TASK GOAL → Look through the material below and report every line that includes "sidebar".

RECORDS →
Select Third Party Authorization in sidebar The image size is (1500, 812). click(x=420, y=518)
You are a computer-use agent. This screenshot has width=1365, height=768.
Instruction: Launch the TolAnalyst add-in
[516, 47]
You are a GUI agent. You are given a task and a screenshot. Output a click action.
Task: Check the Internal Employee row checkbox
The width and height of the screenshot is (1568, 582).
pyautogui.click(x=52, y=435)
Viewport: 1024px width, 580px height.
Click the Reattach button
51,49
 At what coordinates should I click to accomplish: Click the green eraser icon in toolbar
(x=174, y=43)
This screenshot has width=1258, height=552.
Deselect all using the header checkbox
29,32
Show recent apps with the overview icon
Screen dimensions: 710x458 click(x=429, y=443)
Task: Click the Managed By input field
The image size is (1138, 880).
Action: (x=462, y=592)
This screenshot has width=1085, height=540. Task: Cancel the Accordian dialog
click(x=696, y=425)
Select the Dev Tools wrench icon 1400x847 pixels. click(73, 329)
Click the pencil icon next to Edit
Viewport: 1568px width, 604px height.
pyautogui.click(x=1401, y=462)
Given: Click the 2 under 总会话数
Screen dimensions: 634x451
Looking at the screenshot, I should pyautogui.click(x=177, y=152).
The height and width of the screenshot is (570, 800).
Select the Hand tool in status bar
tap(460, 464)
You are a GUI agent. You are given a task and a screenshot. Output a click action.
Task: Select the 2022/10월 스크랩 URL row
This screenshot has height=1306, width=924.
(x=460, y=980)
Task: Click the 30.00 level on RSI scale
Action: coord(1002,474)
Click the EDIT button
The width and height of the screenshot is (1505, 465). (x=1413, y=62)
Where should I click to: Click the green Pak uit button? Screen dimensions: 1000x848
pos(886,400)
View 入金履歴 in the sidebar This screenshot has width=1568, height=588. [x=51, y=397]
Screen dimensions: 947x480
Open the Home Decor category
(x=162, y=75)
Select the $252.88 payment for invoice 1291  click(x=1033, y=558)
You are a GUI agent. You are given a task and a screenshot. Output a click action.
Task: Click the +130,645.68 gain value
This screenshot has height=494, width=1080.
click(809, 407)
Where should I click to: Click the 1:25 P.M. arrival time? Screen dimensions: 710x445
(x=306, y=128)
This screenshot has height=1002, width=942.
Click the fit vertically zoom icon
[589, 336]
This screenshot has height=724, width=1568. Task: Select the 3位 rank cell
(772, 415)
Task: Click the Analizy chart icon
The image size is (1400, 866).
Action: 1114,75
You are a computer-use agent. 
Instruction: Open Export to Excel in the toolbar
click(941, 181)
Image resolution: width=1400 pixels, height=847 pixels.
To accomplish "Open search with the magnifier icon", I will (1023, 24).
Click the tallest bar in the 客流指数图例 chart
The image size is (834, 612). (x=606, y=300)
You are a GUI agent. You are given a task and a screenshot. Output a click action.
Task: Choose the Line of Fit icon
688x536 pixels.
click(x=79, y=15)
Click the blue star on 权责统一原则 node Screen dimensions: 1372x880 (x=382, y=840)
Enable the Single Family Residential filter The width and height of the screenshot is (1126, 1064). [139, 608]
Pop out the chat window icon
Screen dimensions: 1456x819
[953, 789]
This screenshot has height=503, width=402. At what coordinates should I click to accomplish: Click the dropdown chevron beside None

COMPLETED EXERCISE →
Select Third Party Authorization in sidebar The image size is (1500, 812). click(x=420, y=518)
View 入金履歴 in the sidebar This screenshot has width=1568, height=588. [x=51, y=397]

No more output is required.